Anyhoo: Heartbreaker helped me notice the house on my back because for a long time after we broke up I prayed that we would get back together. And I swear that God himself was telling me to pray for that, and he was sending all these weird signs to confirm that that’s what he wanted me to pray for. And, duh, we didn’t get back together. The guy never spoke to me again, in fact. So I got all disillusioned with my prayer life, and how I must have only imagined that God wanted me to pray all that stuff, but then I thought that that doesn’t make any sense because it felt exactly like other times when I’ve been convinced God wanted me to pray a certain way (and that the things came to pass afterward that I had prayed for) and so how could I retroactively say that God must not have been leading me in that way, and how could I tell the difference anyway, and what kind of God would be so cruel as to make one of his Children all hopeful and then crush the hope in a big fell swoop? And what’s with this God that had His Old Testament People smite all their enemies, killing women and children and basically committing genocide, when now good Christians say that’s wrong and terrible and we should stop Rwanda and Sudan? Who the crap is this God?

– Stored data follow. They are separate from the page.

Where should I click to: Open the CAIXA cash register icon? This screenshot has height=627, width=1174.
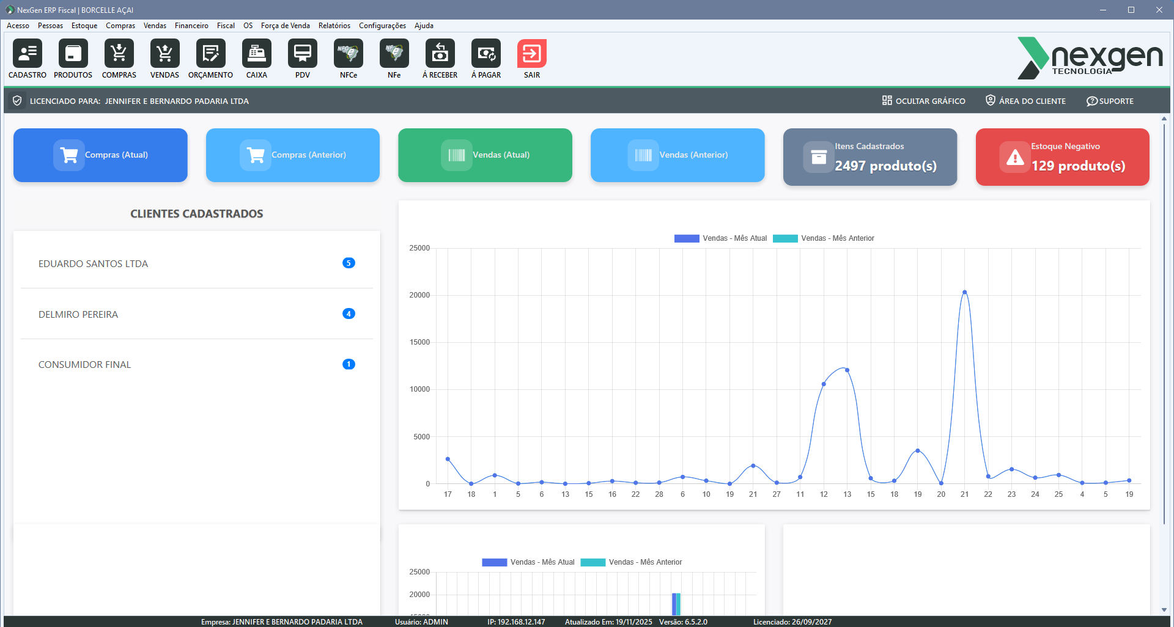pyautogui.click(x=257, y=54)
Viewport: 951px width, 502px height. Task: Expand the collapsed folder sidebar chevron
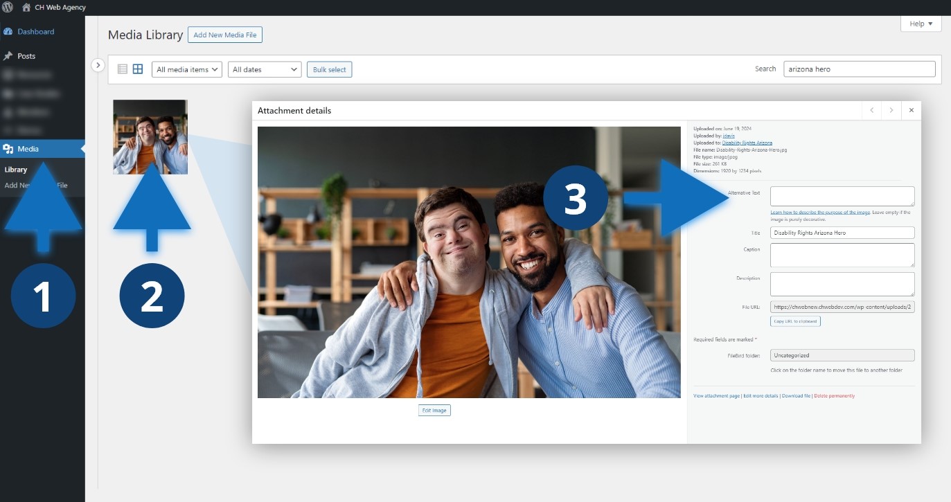(98, 65)
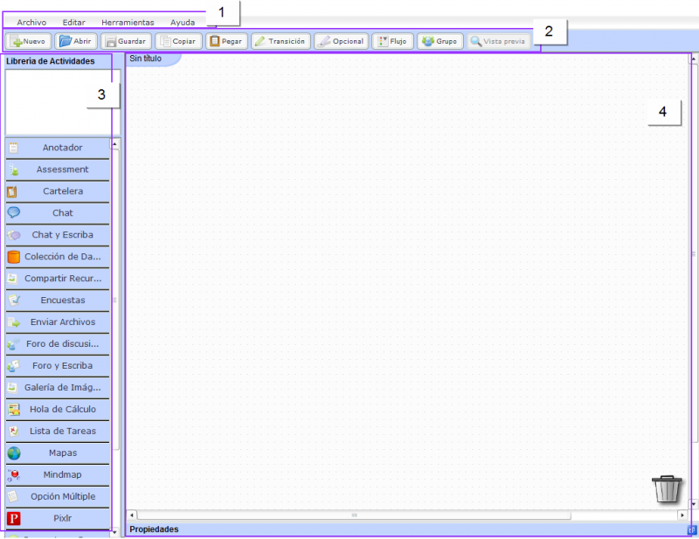Click the Nuevo toolbar button
699x539 pixels.
click(x=29, y=41)
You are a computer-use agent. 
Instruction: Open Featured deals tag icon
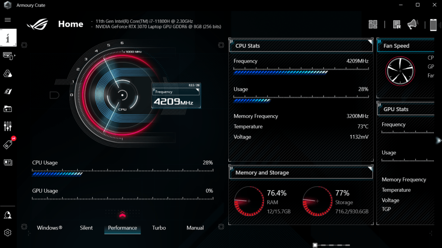pyautogui.click(x=8, y=144)
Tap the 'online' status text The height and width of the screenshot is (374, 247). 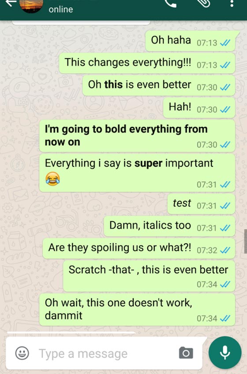(x=61, y=9)
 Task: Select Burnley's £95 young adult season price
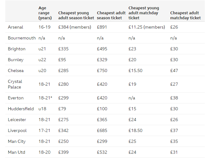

And this is the load I've been carrying around: I've been assuming that, by following the "rules" (oh, but we're not legalistic around here, are we?) and being an exceptional example of the (Accomplished) Good Girl, that God would do his part and give me what I want. Probably, this is very obviously not true to most readers, and it even sounds ridiculous when I say it because theologically of course it's not true, we're not promised anything like that in any version of Conservative Christianity except for the Prosperity Gospel people who have that whole "name it and claim it" idea, which almost everybody else within Conservative Christianity recognizes as a load of hooey.
But there you have it: that idea has been wired into my subconscious for many, many years, and only now am I pulling it out of its dark little place in my brain to turn it around, play with it, figure out how it got there, and decide what to do with it now.